---------- Source data ----------

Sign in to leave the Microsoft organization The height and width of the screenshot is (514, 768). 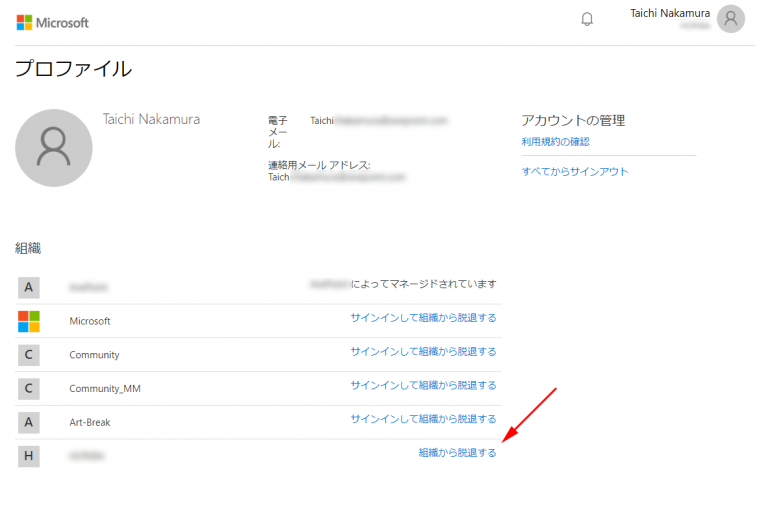point(423,318)
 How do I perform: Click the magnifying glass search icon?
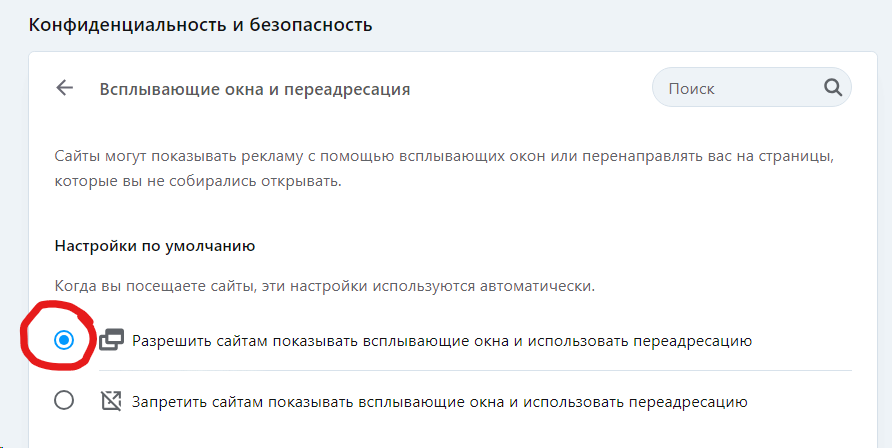833,88
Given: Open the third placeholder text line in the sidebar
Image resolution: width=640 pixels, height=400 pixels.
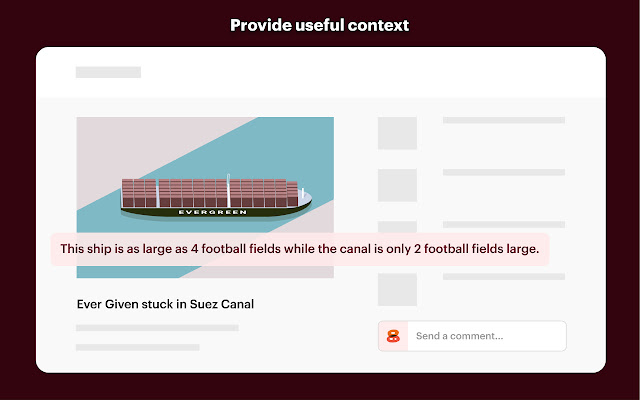Looking at the screenshot, I should [x=504, y=224].
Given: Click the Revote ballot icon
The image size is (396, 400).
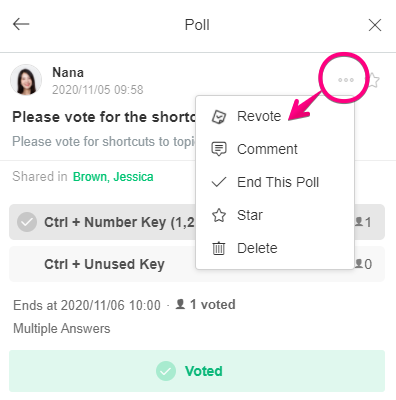Looking at the screenshot, I should click(219, 117).
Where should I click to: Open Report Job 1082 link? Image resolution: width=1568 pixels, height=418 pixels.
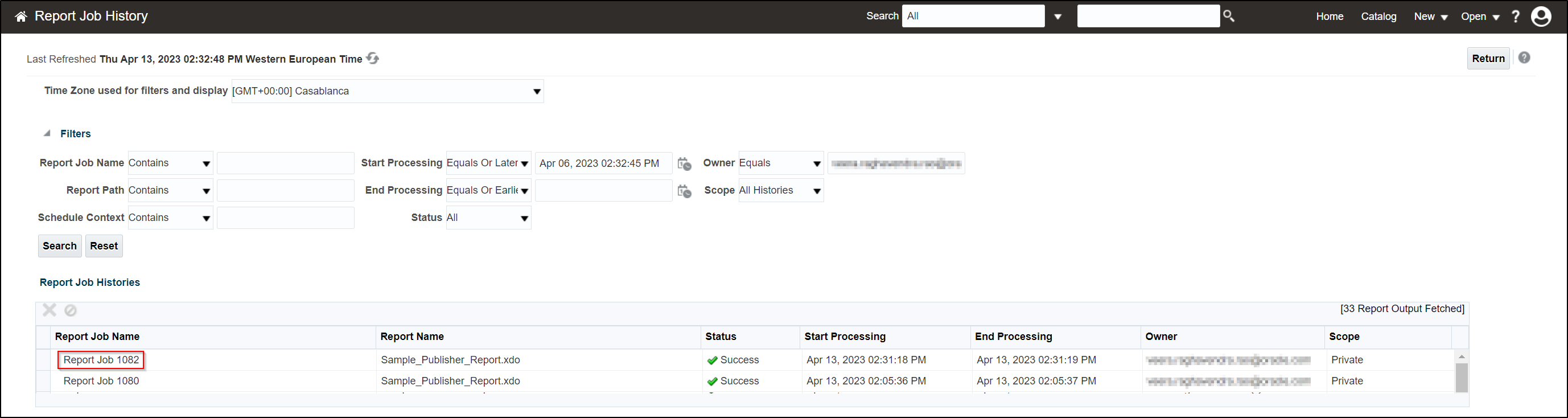coord(101,360)
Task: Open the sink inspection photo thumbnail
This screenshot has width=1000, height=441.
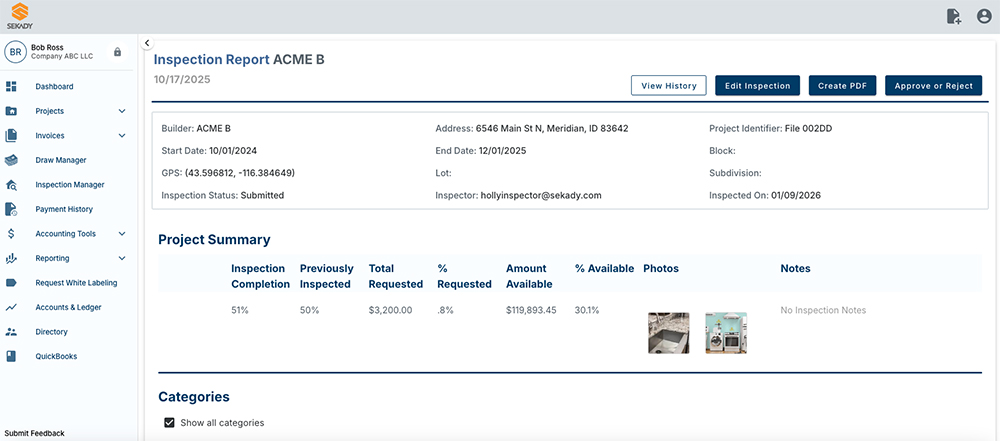Action: (x=668, y=333)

----------

## What to do
The answer must consist solely of the lines from the line containing "Image resolution: width=640" to the end of the data, reproduced exactly, with every picture left out.

## Output below
Image resolution: width=640 pixels, height=400 pixels.
Looking at the screenshot, I should [x=504, y=224].
Given: Click the Revote ballot icon
The image size is (396, 400).
Looking at the screenshot, I should click(219, 117).
Where should I click to: Open Report Job 1082 link? Image resolution: width=1568 pixels, height=418 pixels.
coord(101,360)
Task: Open the sink inspection photo thumbnail
This screenshot has width=1000, height=441.
Action: (x=668, y=333)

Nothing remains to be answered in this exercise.